Dataset items
--------------------------------
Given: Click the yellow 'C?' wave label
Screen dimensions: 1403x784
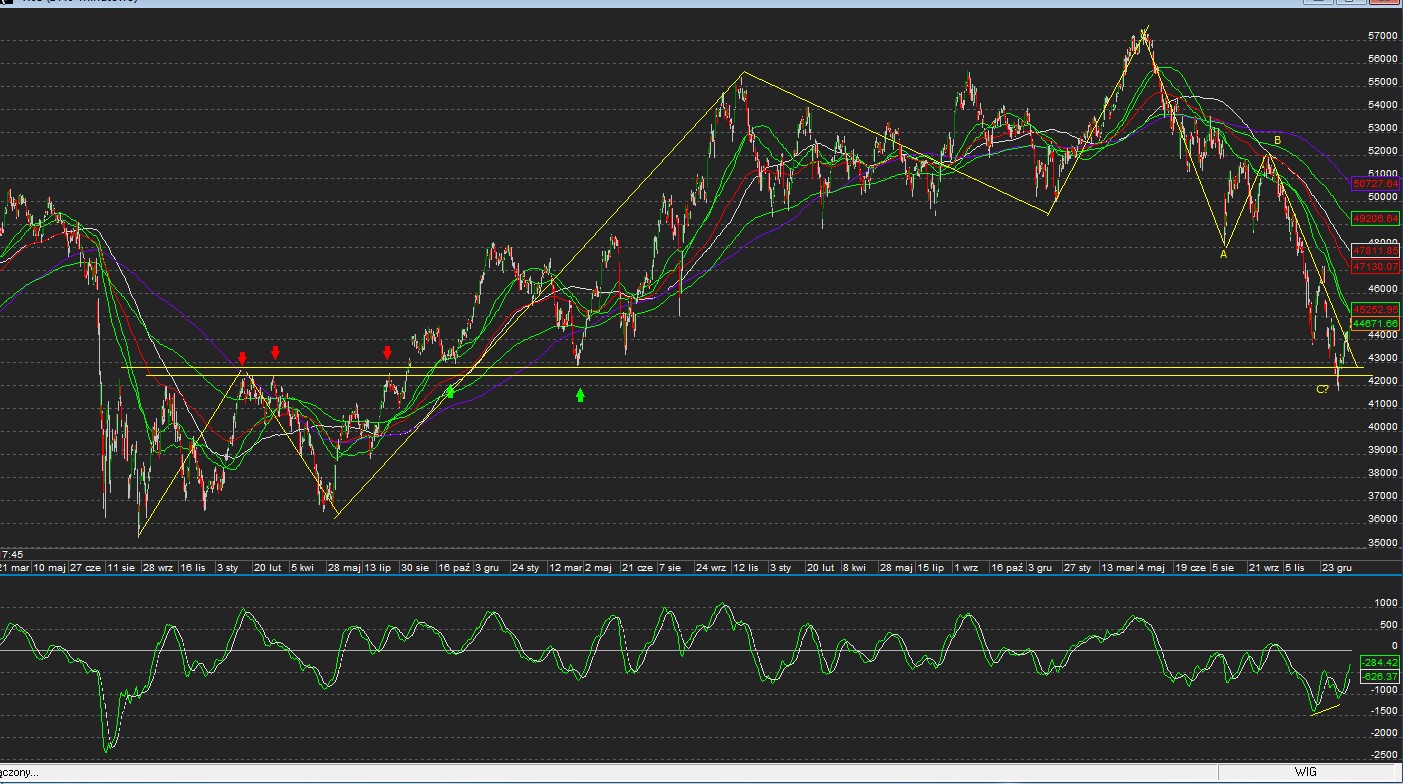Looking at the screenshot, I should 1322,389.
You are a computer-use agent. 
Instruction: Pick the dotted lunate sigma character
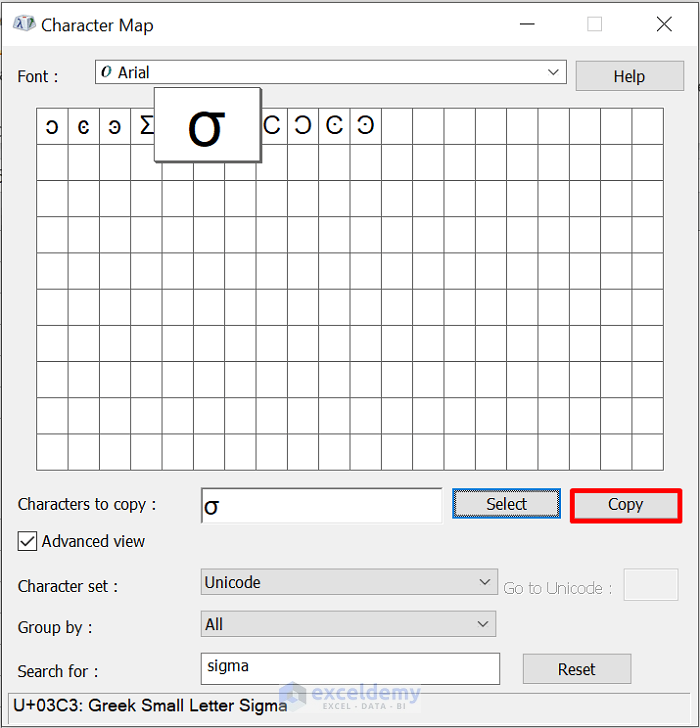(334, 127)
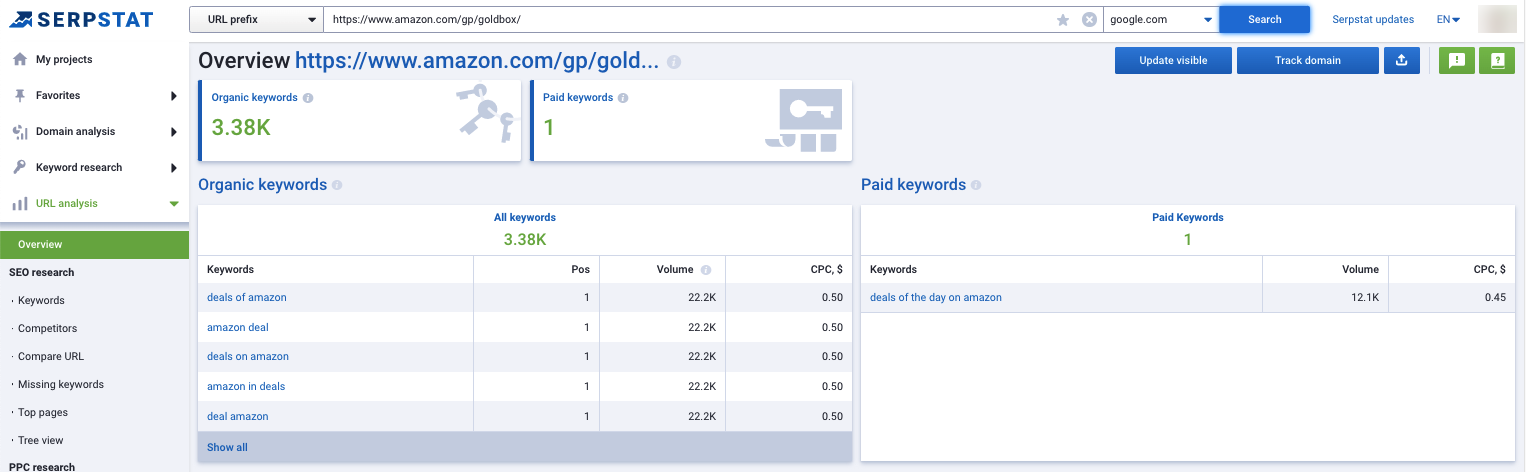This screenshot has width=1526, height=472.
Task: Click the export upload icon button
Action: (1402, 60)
--------------------------------
## WORK TO COMPLETE:
Reproduce every line of the records above verbatim, omitting the pictures.

## SOLVED PROBLEM:
Given: Click the yellow 'C?' wave label
Screen dimensions: 1403x784
Looking at the screenshot, I should 1322,389.
You are a computer-use agent. 
Instruction: Pick the dotted lunate sigma character
(334, 127)
This screenshot has width=1526, height=472.
Task: Click the export upload icon button
Action: (1402, 60)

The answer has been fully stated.